Grassurfing: Picnicking Prison

Surreal image of Stonehenge
 partly made up of picnic items

There is a tendency for the police to smear legitimate harmless events by prefixing them with the word "illegal" and a buzzword instead of their proper term. Hence country picnics become grassurfing and meeting friends in a car park become's car-cruising. Which results in something along the lines of:

“Illegal grassurfers have been active in local fields again.
Illegal sandwiches have been consumed in an illegal manner,
without event licences, insurance, or protection fees.
We're not trying to stop people enjoying themselves.”*
*This is not a real quote. Yet.

This was originally written in January. Since then, the police have declared the South West a no-go area for "raves", illustrated by pictures of Druids worshipping the sunrise at Avebury, or a dozen people getting arrested for having a picnic with the landowner's permission near Glastonbury.

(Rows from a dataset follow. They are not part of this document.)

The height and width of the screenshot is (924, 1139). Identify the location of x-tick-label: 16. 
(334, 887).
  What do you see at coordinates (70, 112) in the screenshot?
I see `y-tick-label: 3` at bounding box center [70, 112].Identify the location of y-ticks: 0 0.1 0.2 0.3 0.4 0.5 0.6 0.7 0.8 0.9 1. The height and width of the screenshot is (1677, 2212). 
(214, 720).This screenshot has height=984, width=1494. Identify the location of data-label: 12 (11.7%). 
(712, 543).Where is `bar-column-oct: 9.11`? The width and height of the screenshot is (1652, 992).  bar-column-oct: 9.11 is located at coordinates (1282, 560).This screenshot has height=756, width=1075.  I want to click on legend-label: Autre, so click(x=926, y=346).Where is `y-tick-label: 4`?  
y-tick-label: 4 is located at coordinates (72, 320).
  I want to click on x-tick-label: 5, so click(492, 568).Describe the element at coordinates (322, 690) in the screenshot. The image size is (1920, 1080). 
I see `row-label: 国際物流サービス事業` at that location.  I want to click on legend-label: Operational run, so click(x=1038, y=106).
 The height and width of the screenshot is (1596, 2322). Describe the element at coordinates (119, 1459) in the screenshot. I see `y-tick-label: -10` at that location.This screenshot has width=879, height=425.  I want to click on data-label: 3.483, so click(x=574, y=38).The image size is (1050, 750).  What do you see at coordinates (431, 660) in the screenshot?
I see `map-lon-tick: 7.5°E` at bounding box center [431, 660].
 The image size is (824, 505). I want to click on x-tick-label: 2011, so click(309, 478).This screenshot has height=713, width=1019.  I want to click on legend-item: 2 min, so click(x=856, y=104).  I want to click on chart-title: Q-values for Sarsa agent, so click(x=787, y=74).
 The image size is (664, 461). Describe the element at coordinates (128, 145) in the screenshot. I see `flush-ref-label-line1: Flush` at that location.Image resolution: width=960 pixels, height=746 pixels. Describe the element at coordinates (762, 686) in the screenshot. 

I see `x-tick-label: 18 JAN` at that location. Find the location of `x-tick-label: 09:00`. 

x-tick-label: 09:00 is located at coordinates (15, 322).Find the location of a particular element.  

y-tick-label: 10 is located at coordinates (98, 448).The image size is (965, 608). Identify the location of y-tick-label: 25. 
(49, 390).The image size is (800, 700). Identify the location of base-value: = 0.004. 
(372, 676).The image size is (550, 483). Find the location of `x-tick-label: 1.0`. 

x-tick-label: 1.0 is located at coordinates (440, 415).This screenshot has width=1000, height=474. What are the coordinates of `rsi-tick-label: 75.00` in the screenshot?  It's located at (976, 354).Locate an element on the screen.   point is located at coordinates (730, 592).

The police of course will be doubtless too busy to muck around like this, so what are they actually doing in spring? Last year they were painting double yellow lines around the country lanes of Avebury so they can tow picnicker's cars, then blame them for causing congestion. (Then fine them, then charge a towing fee, then fine them again.)

All this distracts attention from their inability to tackle local crime, or indeed any crime, which is what they're there for, which they seem to have forgotten: Not fining parked drivers for drinking water or holding apples, not breaking up democratic meetings, not using the anti-harassment laws to harass people.